> [Job]:
In the data below, substitute "page" for every "screenshot" and leave everything else unchanged.

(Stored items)
★ ★ ★ ★ ★

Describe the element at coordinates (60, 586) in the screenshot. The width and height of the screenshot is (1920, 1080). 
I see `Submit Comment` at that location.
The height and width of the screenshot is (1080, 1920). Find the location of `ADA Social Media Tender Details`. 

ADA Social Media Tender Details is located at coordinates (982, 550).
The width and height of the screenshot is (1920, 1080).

★ ★ ★ ★ ★

> [Completed exercise]:
Describe the element at coordinates (60, 586) in the page. The width and height of the page is (1920, 1080). 
I see `Submit Comment` at that location.
The height and width of the page is (1080, 1920). Find the location of `ADA Social Media Tender Details`. 

ADA Social Media Tender Details is located at coordinates (982, 550).
The width and height of the page is (1920, 1080).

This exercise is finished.